**TEXTO PARA LEITURA**.
Imagem | Canoa de Tolda

A saída tardia do Mato da Onça, era muita carga a embarcar, nos fez encarar o tempo fechado, vento forte, causando várias dificuldades iniciais no reboque da Luzitânia. A maroada de leste, batendo pesado, rompeu várias amarras que tiveram que ser refeitas inúmeras vezes. Como já chegava a boca da noite, era necessário parar, descansar e reorganizar o sistema de reboque. Ainda havia muita água pela proa e a viagem deveria ser realizada com a melhor segurança.

Imagem | Canoa de Tolda

O porto foi dado na Vila Limoeiro, derradeiro povoado de Pão de Açúcar. Muitas pessoas vieram ver a canoa, conhecidos, amigos, curiosos. “há tempo que eu não via uma canoa de tolda…é a Luzitânia…”. Foi feito um fogo, o café preparado, a canoa esperando ali, encostada no barranco, seu destino.

Imagem | Canoa de Tolda

Na manhá seguinte, cedo, o sistema de reboque – as amarras –  melhorado, com tábuas amarradas na popa da canoa para servir de leme e uma viga de madeira na proa, estruturando um cabresto, a viagem seguiu. Para não parar, onde era possível, e com a lancha de alumínio de apoio, era feita a compra de óleo diesel em terra para o abastecimento em movimento. A lancha ia até terra – enquanto isso a Luz do Dia prosseguia, puxando a Luzitânia – a gasolina era comprada, embarcada e tomava-se o rumo para alcançar a caravana.

Imagem | Canoa de Tolda

Com o rio cheio, a correnteza correndo forte, a lancha e a canoa seguiam sem problemas, por cima de croas, terrenos, cercas. Tudo era carreira, como dantes – e vinham as imagens, no sentido, das canoas e navios no movimento, como não ter isso na cabeça? Rio cheio, viagem ligeira.

Imagem | Canoa de Tolda

Apesar da carga ocupando todo o interior da Luz do Dia, foi possível todo o pessoal se acomodar de forma razoável, cozinhar. Sem problemas. Os ânimos estavam positivos, apesar de todos um pouco fatigados. Mas era clara a energia que a canoa, aquela canoa velha, que carregara o senhor do cangaço, que transportara tanta gente, carga, nesse rio, estava no ar o pulso que motivava aquela movimentação para a sua permanência na margem.

Trecho do conjunto de dados
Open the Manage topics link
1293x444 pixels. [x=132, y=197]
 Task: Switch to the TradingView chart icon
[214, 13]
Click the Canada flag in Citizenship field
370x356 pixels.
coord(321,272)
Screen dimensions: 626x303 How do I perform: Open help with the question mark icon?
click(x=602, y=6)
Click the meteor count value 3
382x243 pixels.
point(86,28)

**TAREFAS**.
1) Conte em quantas linhas da listagem aparece a palavra "Open" e responda somente com o número.
2) Por favor, dê continuidade ao relato da viagem da canoa de tolda Luzitânia a partir da última frase apresentada.

**RESULTADOS**.
1) 2

2)
Imagem | Canoa de Tolda

A viagem, configurando um período de muitas dúvidas sobre o futuro, permitiu muita reflexão sobre o esforço despendido para não perdermos a Luzitânia. Teríamos que, de alguma forma, reivindicarmos junto à CHESF algum tipo de reparação pelos prejuízos que eram consideráveis. Não tínhamos dinheiro para advogados, teríamos que nos valer de nosso esforço, como assim fora no caso da resistência à barragem de Pão de Açúcar.

Imagem | Canoa de Tolda

E a viagem prossegue, praticamente sem parar, a não ser pela noite, quando não havia possibilidade de navegação. Pelas margens, grande número de pessoas aglomeradas, acompanhando o rojão da Luzitânia. Não deixava de ser um acontecimento.

Imagem | Canoa de Tolda

As águas toldadas do São Francisco, águas com cor quase esquecida, a cor bonita do que foi, do que deveria ser o rio vivo, mesmo sem garantir visibilidade, não era problema. Com o grande volume de água correndo pela calha, praticamente de um lado ao outro, a carreira era franca. Sem medo.

Imagem | Canoa de Tolda

Nos três dias de viagem, apesar do aperto no interior da Luz do Dia, a vida seguia com alegria, uma vez que uma solução fora encontrada para o problema de continuidade do restauro da canoa. Brejo Grande em Sergipe, na foz do rio, por sua configuração de localidade baixa, foi escolhida como base para a continuidade do restauro.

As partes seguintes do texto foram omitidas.